Often when I am botanizing along a roadside, people stop to ask if I am in trouble, so unusual is it to see someone on foot. For many Americans, a walk is exercise to be measured, an organized event such as a field trip, or a goal such as hiking the Appalachian Trail from Georgia to Maine. Before we get into the great outdoors, we equip, outfit and insulate ourselves as if for battle, with bug spray, sunblock, GPS and cellphone.
In the center of Florida, the land is broken up into parcels of ranches, citrus groves and utility easements all bounded by fences. It is impossible to explore except on roads.
In other places in the world, people have always walked to get someplace, to see each other, to lay in provisions. Paths trod by many generations of different peoples connect them to each other and the land, perhaps because of the fact that they can walk the countryside without being fenced out.
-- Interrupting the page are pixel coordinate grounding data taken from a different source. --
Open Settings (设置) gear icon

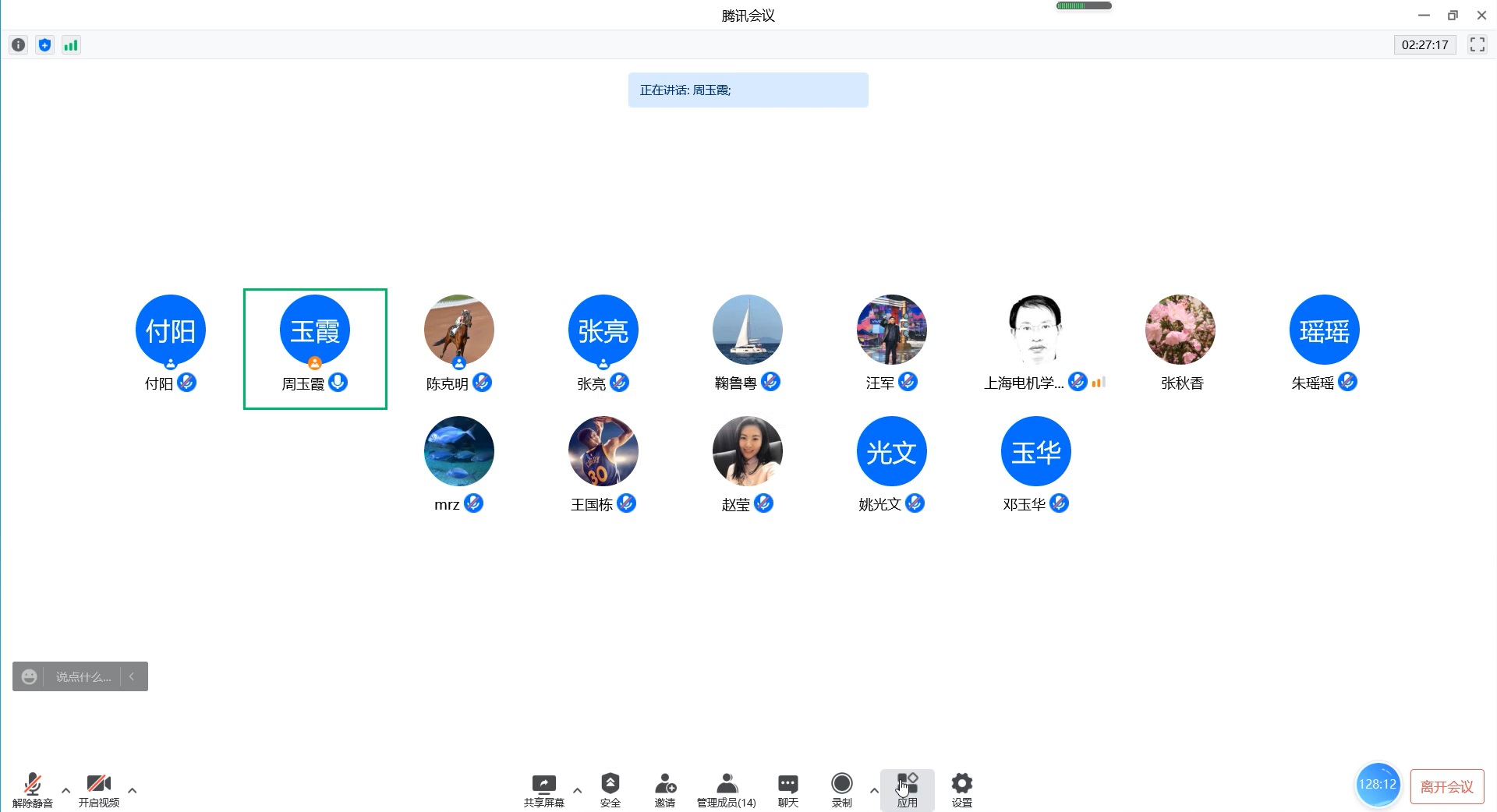[x=962, y=789]
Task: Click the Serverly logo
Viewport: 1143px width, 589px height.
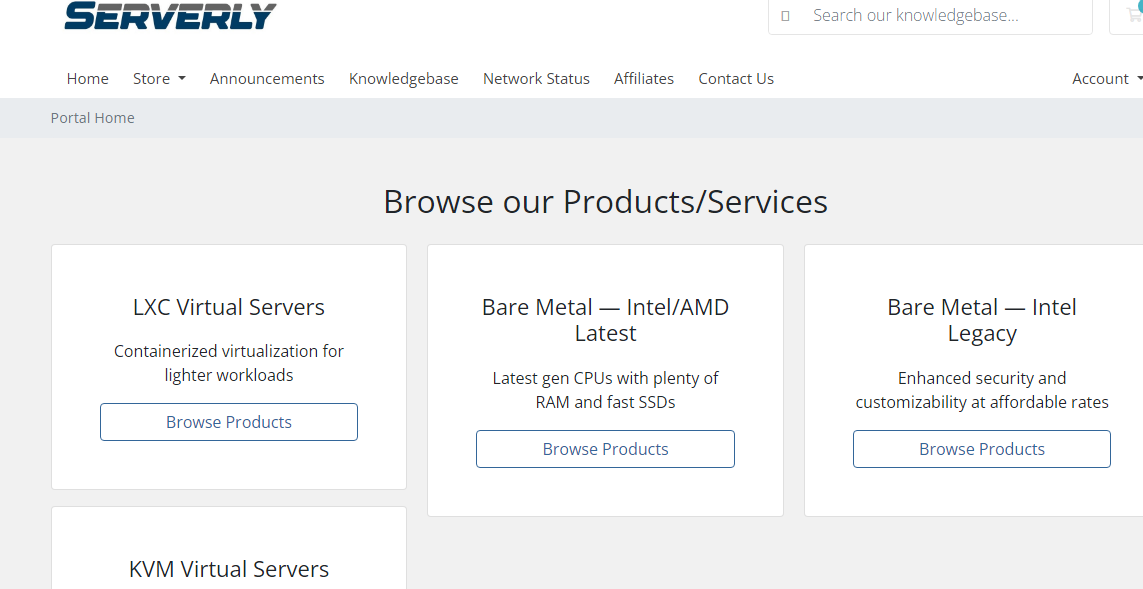Action: pos(170,15)
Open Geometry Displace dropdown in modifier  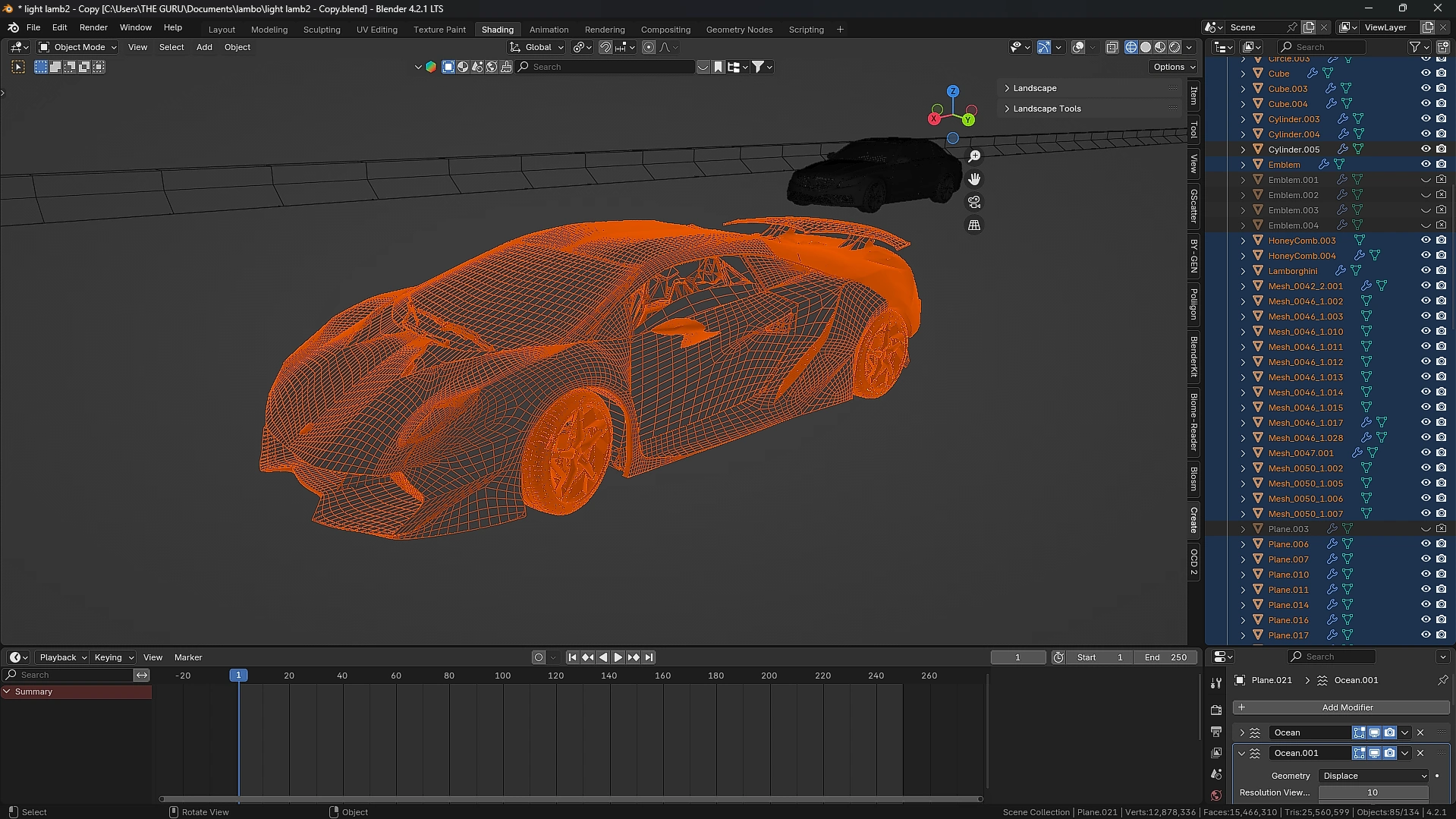1373,776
“Many regions still have their old ways, connecting place to place,” writes British naturalist Robert Macfarlane in The Old Ways, A Journey on Foot. “Paths connect. This is their first duty and their chief reason for being. They relate places in a literal sense and by extension, they relate people.” He quotes Thomas Clark’s prose poem, In Praise of Walking: “Always, everywhere, people have walked, veining the earth with paths visible and invisible, symmetrical or meandering.”
Nature persists in connecting people in a myriad of ways such as the change of seasons. Thousands flock to the Great Smoky Mountains National Park in Tennessee to take in the coming of spring wildflowers. The blooming of the cherry blossoms is a much anticipated event in Washington D.C. In Japan, where these trees are native, families congregate for hours in parks to take in the beauty of the fragile short-lived blossoms, which have also been celebrated in paintings over thousands of years. During the fall in the U.S., people travel to enjoy the changing colors of the foliage.
Penelope Lively writes about how generations of women in her family are linked by their passion for gardening. “… Garden begets garden, as in my family, where descendants of my grandmother’s aquilegias and primroses fetch up in her great-great-granddaughter’s rather small plot.”
Gardening was very much a part of their lives for my grandparents, all “off the boat” from the old country. They brought with them not cuttings or seeds, but the desire to work the land, whether it be on a farm or alongside the stretch of railroad track my grandmother planted out with her fellow church members.
The act of planting, no matter how small the plot, brings us closer to nature. Planting native flowers, shrubs and trees will bring us into contact with our fellow creatures.
So does the act of eating. Observing the harvest at Thanksgiving, families and friends congregate in celebration of the interconnectedness of all life.
John Muir’s thousand cords persist. With vigilance and care, they will remain unbroken.